Hi, This small series provides some more fixes towards the goal to have the PARAVIRT selectable for x86_64. After that, just some more small steps are needed. The first fix is not even specific for PARAVIRT, and it's actually preventing the whole tree from booting. --
lookup_address() receives two parameters, but efi_64.c call
is passing only one. It's actually preventing the tree from compiling
Signed-off-by: Glauber de Oliveira Costa <gcosta@redhat.com>
---
arch/x86/kernel/efi_64.c | 3 ++-
1 files changed, 2 insertions(+), 1 deletions(-)
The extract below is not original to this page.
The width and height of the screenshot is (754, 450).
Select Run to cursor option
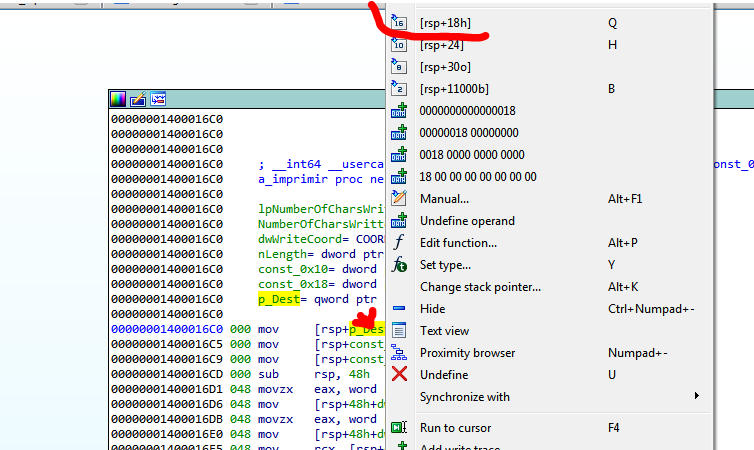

diff --git a/arch/x86/kernel/efi_64.c b/arch/x86/kernel/efi_64.c
index f420819..1f8bbd9 100644
--- a/arch/x86/kernel/efi_64.c
+++ b/arch/x86/kernel/efi_64.c
@@ -45,9 +45,10 @@ static void __init early_mapping_set_exec(unsigned long start,
int executable)
{
pte_t *kpte;
+ int level;
while (start < end) {
- kpte = lookup_address((unsigned long)__va(start));
+ kpte = lookup_address((unsigned long)__va(start), &level);
BUG_ON(!kpte);
if (executable)
set_pte(kpte, pte_mkexec(*kpte));
--
1.4.4.2
--
We use a __stringify construction at paravirt_patch_64.c. It's better practice to include the stringify header directly Signed-off-by: Glauber de Oliveira Costa <gcosta@redhat.com> --- arch/x86/kernel/paravirt_patch_64.c | 1 + 1 files changed, 1 insertions(+), 0 deletions(-) diff --git a/arch/x86/kernel/paravirt_patch_64.c b/arch/x86/kernel/paravirt_patch_64.c index cbfc4f3..7d904e1 100644 --- a/arch/x86/kernel/paravirt_patch_64.c +++ b/arch/x86/kernel/paravirt_patch_64.c @@ -1,5 +1,6 @@ #include <asm/paravirt.h> #include <asm/asm-offsets.h> +#include <linux/stringify.h> DEF_NATIVE(pv_irq_ops, irq_disable, "cli"); DEF_NATIVE(pv_irq_ops, irq_enable, "sti"); -- 1.4.4.2 --
x86_64 lacks a native_init_IRQ() function, so we turn the arch's
init_IRQ() function into a native construct
Signed-off-by: Glauber de Oliveira Costa <gcosta@redhat.com>
---
arch/x86/kernel/i8259_64.c | 4 +++-
include/asm-x86/hw_irq_64.h | 1 +
2 files changed, 4 insertions(+), 1 deletions(-)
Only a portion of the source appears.